DATA FOR PROCESSING:
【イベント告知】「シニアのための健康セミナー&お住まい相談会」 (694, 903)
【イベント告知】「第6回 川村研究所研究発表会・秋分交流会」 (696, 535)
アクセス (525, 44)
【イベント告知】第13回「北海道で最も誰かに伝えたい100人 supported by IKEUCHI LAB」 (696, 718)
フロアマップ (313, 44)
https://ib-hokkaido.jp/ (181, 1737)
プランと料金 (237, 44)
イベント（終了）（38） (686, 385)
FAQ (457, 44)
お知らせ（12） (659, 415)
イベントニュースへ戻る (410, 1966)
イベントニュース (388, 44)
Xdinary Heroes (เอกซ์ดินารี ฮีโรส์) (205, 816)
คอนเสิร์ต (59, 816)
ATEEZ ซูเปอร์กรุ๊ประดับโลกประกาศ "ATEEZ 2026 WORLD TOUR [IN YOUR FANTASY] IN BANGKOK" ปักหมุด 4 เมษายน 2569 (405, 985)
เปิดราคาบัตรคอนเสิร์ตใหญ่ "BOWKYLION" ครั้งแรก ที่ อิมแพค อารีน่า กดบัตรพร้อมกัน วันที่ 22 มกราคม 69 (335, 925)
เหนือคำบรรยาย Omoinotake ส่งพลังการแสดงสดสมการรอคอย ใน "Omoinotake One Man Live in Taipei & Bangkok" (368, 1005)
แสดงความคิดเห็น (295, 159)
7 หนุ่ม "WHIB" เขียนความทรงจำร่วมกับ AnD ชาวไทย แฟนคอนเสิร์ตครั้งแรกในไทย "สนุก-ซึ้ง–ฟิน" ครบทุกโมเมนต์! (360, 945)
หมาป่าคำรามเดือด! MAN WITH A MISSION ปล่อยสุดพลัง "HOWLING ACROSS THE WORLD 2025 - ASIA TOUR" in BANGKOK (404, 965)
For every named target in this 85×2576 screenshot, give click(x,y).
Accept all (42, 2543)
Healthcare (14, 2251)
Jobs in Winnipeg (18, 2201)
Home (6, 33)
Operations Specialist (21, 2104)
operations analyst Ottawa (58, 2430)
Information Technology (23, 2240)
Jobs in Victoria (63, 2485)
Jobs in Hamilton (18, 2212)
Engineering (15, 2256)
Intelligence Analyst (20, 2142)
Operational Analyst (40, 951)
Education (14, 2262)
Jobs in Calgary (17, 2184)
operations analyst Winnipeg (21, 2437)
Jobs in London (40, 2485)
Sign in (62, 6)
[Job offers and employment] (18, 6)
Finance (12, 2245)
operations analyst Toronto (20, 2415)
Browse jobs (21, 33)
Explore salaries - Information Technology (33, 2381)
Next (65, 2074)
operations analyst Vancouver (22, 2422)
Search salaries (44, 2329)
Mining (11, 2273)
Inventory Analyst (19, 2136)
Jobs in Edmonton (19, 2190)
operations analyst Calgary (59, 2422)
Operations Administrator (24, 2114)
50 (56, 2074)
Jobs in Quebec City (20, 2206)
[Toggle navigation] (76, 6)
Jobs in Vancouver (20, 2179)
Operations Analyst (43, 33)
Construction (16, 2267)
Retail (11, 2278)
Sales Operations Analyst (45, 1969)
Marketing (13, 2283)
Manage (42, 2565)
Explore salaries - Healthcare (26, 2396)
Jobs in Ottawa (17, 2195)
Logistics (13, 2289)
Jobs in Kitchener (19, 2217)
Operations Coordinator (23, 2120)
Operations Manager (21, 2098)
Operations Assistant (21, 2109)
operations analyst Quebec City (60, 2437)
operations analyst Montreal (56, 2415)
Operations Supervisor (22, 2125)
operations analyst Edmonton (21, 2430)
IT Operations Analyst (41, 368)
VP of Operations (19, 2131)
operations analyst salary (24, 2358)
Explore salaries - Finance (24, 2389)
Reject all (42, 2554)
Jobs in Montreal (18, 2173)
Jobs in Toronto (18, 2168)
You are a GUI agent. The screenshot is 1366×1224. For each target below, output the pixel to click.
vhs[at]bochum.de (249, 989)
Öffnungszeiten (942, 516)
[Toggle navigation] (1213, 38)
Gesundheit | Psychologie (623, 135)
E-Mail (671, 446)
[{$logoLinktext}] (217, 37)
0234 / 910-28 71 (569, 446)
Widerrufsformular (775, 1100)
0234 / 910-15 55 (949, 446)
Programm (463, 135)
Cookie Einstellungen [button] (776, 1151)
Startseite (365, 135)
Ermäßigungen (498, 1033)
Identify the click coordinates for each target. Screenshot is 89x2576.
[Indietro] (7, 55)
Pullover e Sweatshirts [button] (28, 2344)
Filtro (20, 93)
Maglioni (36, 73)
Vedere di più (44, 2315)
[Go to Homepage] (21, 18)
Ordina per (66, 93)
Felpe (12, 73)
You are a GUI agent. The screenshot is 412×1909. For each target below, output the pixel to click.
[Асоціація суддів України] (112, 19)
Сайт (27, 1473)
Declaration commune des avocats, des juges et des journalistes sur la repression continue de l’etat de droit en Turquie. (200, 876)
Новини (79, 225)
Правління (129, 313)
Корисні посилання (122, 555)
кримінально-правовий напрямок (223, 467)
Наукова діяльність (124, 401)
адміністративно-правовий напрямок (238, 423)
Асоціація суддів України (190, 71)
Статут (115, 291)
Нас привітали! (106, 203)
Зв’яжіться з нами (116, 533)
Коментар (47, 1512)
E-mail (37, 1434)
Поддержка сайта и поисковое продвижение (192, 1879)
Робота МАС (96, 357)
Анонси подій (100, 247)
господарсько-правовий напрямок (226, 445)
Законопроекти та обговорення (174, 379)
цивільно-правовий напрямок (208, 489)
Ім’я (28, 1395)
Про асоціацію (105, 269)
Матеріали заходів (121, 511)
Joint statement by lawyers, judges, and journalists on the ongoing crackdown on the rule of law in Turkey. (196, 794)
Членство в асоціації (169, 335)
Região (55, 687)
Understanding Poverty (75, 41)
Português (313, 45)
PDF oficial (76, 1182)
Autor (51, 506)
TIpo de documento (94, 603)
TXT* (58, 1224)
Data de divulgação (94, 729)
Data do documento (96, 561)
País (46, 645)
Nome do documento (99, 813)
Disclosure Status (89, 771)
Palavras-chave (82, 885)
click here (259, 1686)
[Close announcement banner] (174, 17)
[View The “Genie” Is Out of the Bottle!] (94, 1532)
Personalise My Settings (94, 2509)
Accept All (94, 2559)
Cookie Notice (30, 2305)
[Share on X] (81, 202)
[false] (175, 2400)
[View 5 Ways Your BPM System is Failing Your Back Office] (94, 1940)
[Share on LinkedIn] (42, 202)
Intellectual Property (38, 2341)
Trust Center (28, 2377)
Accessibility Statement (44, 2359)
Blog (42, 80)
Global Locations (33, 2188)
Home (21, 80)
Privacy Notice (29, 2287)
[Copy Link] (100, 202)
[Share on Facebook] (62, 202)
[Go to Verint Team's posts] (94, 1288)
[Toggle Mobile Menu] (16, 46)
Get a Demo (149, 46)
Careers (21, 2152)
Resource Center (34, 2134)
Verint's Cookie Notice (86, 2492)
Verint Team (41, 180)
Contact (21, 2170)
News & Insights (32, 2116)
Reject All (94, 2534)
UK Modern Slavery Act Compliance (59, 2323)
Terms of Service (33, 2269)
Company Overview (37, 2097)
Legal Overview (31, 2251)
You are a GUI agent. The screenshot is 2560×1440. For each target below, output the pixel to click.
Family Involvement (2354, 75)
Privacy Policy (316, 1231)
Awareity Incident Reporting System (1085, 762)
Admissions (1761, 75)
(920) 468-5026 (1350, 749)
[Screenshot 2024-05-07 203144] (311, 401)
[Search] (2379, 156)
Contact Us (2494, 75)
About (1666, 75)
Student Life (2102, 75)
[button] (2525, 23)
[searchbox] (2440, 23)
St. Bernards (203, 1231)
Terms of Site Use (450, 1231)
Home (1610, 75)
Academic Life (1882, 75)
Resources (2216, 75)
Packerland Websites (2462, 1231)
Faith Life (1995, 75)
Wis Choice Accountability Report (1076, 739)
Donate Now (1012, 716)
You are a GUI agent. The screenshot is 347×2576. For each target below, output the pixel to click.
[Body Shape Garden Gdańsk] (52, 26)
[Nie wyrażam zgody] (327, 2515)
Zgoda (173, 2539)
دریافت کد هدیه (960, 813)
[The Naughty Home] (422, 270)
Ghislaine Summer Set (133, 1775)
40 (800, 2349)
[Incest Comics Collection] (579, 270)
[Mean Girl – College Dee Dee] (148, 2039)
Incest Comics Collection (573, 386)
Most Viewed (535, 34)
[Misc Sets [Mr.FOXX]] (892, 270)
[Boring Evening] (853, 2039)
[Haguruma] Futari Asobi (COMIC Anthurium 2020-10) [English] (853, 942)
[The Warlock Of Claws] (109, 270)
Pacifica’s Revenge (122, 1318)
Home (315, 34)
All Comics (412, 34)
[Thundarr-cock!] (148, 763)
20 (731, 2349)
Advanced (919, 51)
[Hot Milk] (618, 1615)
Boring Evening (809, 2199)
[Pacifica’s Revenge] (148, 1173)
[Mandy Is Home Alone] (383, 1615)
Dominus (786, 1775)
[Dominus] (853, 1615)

EXERCISE AIM: Respond with a single number: the count of lines in the entries above that contain the string "Calgary".

TASK RESULT: 2